Generating a low-carbon heat and power solution for the city's most iconic buildings

The Manchester Civic Quarter Heat Network (MCQHN) will generate low-carbon heat and power for the city, helping Manchester to reach its ambition to be carbon-neutral by 2038.

The £20m scheme is part-funded by a £2.87m grant from the government’s heat network investment project (HNIP) and will save more than 3,100 tonnes of carbon emissions in its first five years of operation. Heat will be generated from an energy centre, built adjacent to Manchester Central Convention Centre.  Its five flues will be incorporated into a 40-metre high ‘Tower of Light’. The sculpture, designed by award-winning architects Tonkin Liu takes inspiration from nature, celebrates Manchester’s low-carbon ambition, whilst respecting the historic assets of the city’s Civic Quarter.

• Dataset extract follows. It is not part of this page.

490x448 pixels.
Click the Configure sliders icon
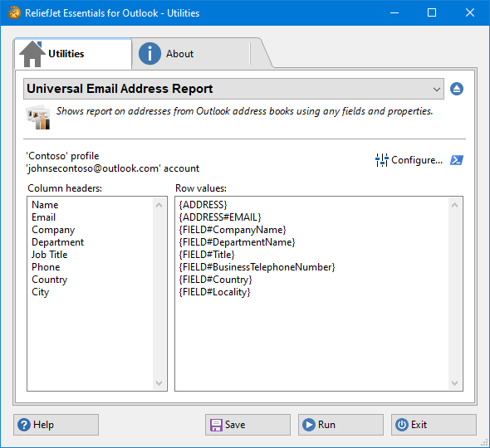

The 40-metre high 'Tower of Light' is designed by award-winning architects Tonkin Liu and houses the energy centre's five flues

The network will generate a highly efficient, environmentally friendly heat and power solution, initially serving six of the city’s most iconic buildings; Manchester Town Hall, Manchester Town Hall Extension, Manchester Central Library, Manchester Central Convention Centre, Bridgewater Hall and Heron House.

A townscape and visual impact assessment (TVIA) was produced as an ES chapter to supplement the EIA (environmental impact assessment) and support the detailed planning application.  The predicted townscape and visual effects of the proposed development were assessed, with the Tower of Light being the main focus of the assessment. Fifteen verified views were produced for all assessment viewpoints to demonstrate the likely effects of the proposals. Mitigation measures were identified to prevent, reduce and offset any adverse effects of the development.

Planning was approved by Manchester City Council in January 2018. Construction began July 2019 and is expected to complete late 2020.